Please rewrite all the records below, putting "screen assistant" wherever "computer-use agent" appears and keeping everything else the same.
## START Records shown
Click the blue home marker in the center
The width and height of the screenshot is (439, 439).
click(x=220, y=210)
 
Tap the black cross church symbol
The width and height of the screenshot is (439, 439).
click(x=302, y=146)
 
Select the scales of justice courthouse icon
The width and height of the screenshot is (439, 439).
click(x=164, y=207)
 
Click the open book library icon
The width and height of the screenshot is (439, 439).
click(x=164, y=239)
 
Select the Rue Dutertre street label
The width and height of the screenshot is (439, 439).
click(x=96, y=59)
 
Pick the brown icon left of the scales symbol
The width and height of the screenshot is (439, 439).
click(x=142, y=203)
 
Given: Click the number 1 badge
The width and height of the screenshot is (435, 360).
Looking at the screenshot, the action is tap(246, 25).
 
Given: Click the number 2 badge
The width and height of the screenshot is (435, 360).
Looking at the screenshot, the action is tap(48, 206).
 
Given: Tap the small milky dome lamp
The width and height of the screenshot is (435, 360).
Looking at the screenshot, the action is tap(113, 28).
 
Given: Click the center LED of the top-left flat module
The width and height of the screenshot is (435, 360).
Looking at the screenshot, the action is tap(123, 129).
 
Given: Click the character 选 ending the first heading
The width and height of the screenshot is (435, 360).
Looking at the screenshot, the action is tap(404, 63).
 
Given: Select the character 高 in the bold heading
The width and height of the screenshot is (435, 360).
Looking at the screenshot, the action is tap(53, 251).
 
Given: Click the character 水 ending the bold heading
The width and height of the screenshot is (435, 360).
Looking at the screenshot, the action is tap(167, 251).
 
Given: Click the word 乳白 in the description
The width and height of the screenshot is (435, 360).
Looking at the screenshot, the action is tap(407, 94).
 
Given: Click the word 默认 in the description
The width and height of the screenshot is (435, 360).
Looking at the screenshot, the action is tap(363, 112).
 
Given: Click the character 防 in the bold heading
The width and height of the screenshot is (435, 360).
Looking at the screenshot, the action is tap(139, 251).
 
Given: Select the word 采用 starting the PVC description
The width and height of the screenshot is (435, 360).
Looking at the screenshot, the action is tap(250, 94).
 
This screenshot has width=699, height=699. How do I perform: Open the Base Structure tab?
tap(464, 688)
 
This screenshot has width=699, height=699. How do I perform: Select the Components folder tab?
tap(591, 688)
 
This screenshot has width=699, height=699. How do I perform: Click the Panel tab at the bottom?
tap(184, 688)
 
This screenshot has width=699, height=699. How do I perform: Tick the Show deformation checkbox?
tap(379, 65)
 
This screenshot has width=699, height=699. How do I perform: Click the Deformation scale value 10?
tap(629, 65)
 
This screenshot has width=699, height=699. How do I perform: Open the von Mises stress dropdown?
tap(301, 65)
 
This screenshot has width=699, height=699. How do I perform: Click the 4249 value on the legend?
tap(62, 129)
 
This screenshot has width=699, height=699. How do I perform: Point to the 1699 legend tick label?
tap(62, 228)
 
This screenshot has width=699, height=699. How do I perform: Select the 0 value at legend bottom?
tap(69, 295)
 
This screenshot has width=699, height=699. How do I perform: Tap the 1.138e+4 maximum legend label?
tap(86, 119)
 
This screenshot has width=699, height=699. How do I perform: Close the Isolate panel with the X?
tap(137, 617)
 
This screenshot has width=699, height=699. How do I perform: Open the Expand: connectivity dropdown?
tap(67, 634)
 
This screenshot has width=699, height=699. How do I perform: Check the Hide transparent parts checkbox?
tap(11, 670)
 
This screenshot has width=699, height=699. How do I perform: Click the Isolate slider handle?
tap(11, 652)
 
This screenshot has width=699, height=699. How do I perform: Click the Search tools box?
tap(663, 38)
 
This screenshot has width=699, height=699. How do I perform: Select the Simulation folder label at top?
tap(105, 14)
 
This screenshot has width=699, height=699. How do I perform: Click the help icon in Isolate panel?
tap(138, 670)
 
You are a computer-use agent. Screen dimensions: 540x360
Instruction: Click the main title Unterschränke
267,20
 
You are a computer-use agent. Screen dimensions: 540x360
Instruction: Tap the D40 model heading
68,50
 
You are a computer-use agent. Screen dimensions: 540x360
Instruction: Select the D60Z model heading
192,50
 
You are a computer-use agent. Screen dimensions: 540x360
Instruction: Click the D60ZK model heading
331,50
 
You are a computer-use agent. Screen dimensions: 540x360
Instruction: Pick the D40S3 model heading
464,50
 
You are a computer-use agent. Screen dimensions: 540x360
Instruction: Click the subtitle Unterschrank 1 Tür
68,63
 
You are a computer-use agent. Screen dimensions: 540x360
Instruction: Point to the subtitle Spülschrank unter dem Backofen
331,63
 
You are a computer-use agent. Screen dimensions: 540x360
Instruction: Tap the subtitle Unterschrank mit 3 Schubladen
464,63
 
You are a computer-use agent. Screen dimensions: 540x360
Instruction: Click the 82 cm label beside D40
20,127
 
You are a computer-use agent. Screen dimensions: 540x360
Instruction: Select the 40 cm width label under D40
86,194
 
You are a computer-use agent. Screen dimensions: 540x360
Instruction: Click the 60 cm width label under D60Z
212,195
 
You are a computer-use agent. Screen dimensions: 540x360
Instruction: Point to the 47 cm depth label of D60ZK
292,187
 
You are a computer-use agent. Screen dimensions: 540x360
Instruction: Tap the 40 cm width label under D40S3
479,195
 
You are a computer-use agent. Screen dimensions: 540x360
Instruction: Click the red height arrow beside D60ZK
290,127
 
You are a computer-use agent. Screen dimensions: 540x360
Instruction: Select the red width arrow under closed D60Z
## END Records shown
**Finished exercise:**
Click the blue home marker in the center
The width and height of the screenshot is (439, 439).
click(x=220, y=210)
 
Tap the black cross church symbol
The width and height of the screenshot is (439, 439).
click(x=302, y=146)
 
Select the scales of justice courthouse icon
The width and height of the screenshot is (439, 439).
click(x=164, y=207)
 
Click the open book library icon
The width and height of the screenshot is (439, 439).
click(x=164, y=239)
 
Select the Rue Dutertre street label
The width and height of the screenshot is (439, 439).
click(x=96, y=59)
 
Pick the brown icon left of the scales symbol
The width and height of the screenshot is (439, 439).
click(x=142, y=203)
 
Given: Click the number 1 badge
The width and height of the screenshot is (435, 360).
Looking at the screenshot, the action is tap(246, 25).
 
Given: Click the number 2 badge
The width and height of the screenshot is (435, 360).
Looking at the screenshot, the action is tap(48, 206).
 
Given: Tap the small milky dome lamp
The width and height of the screenshot is (435, 360).
Looking at the screenshot, the action is tap(113, 28).
 
Given: Click the center LED of the top-left flat module
The width and height of the screenshot is (435, 360).
Looking at the screenshot, the action is tap(123, 129).
 
Given: Click the character 选 ending the first heading
The width and height of the screenshot is (435, 360).
Looking at the screenshot, the action is tap(404, 63).
 
Given: Select the character 高 in the bold heading
The width and height of the screenshot is (435, 360).
Looking at the screenshot, the action is tap(53, 251).
 
Given: Click the character 水 ending the bold heading
The width and height of the screenshot is (435, 360).
Looking at the screenshot, the action is tap(167, 251).
 
Given: Click the word 乳白 in the description
The width and height of the screenshot is (435, 360).
Looking at the screenshot, the action is tap(407, 94).
 
Given: Click the word 默认 in the description
The width and height of the screenshot is (435, 360).
Looking at the screenshot, the action is tap(363, 112).
 
Given: Click the character 防 in the bold heading
The width and height of the screenshot is (435, 360).
Looking at the screenshot, the action is tap(139, 251).
 
Given: Select the word 采用 starting the PVC description
The width and height of the screenshot is (435, 360).
Looking at the screenshot, the action is tap(250, 94).
 
This screenshot has width=699, height=699. How do I perform: Open the Base Structure tab?
tap(464, 688)
 
This screenshot has width=699, height=699. How do I perform: Select the Components folder tab?
tap(591, 688)
 
This screenshot has width=699, height=699. How do I perform: Click the Panel tab at the bottom?
tap(184, 688)
 
This screenshot has width=699, height=699. How do I perform: Tick the Show deformation checkbox?
tap(379, 65)
 
This screenshot has width=699, height=699. How do I perform: Click the Deformation scale value 10?
tap(629, 65)
 
This screenshot has width=699, height=699. How do I perform: Open the von Mises stress dropdown?
tap(301, 65)
 
This screenshot has width=699, height=699. How do I perform: Click the 4249 value on the legend?
tap(62, 129)
 
This screenshot has width=699, height=699. How do I perform: Point to the 1699 legend tick label?
tap(62, 228)
 
This screenshot has width=699, height=699. How do I perform: Select the 0 value at legend bottom?
tap(69, 295)
 
This screenshot has width=699, height=699. How do I perform: Tap the 1.138e+4 maximum legend label?
tap(86, 119)
 
This screenshot has width=699, height=699. How do I perform: Close the Isolate panel with the X?
tap(137, 617)
 
This screenshot has width=699, height=699. How do I perform: Open the Expand: connectivity dropdown?
tap(67, 634)
 
This screenshot has width=699, height=699. How do I perform: Check the Hide transparent parts checkbox?
tap(11, 670)
 
This screenshot has width=699, height=699. How do I perform: Click the Isolate slider handle?
tap(11, 652)
 
This screenshot has width=699, height=699. How do I perform: Click the Search tools box?
tap(663, 38)
 
This screenshot has width=699, height=699. How do I perform: Select the Simulation folder label at top?
tap(105, 14)
 
This screenshot has width=699, height=699. How do I perform: Click the help icon in Isolate panel?
tap(138, 670)
 
You are a screen assistant. Screen dimensions: 540x360
Instruction: Click the main title Unterschränke
267,20
 
You are a screen assistant. Screen dimensions: 540x360
Instruction: Tap the D40 model heading
68,50
 
You are a screen assistant. Screen dimensions: 540x360
Instruction: Select the D60Z model heading
192,50
 
You are a screen assistant. Screen dimensions: 540x360
Instruction: Click the D60ZK model heading
331,50
 
You are a screen assistant. Screen dimensions: 540x360
Instruction: Pick the D40S3 model heading
464,50
 
You are a screen assistant. Screen dimensions: 540x360
Instruction: Click the subtitle Unterschrank 1 Tür
68,63
 
You are a screen assistant. Screen dimensions: 540x360
Instruction: Point to the subtitle Spülschrank unter dem Backofen
331,63
 
You are a screen assistant. Screen dimensions: 540x360
Instruction: Tap the subtitle Unterschrank mit 3 Schubladen
464,63
 
You are a screen assistant. Screen dimensions: 540x360
Instruction: Click the 82 cm label beside D40
20,127
 
You are a screen assistant. Screen dimensions: 540x360
Instruction: Select the 40 cm width label under D40
86,194
 
You are a screen assistant. Screen dimensions: 540x360
Instruction: Click the 60 cm width label under D60Z
212,195
 
You are a screen assistant. Screen dimensions: 540x360
Instruction: Point to the 47 cm depth label of D60ZK
292,187
 
You are a screen assistant. Screen dimensions: 540x360
Instruction: Tap the 40 cm width label under D40S3
479,195
 
You are a screen assistant. Screen dimensions: 540x360
Instruction: Click the red height arrow beside D60ZK
290,127
 
You are a screen assistant. Screen dimensions: 540x360
Instruction: Select the red width arrow under closed D60Z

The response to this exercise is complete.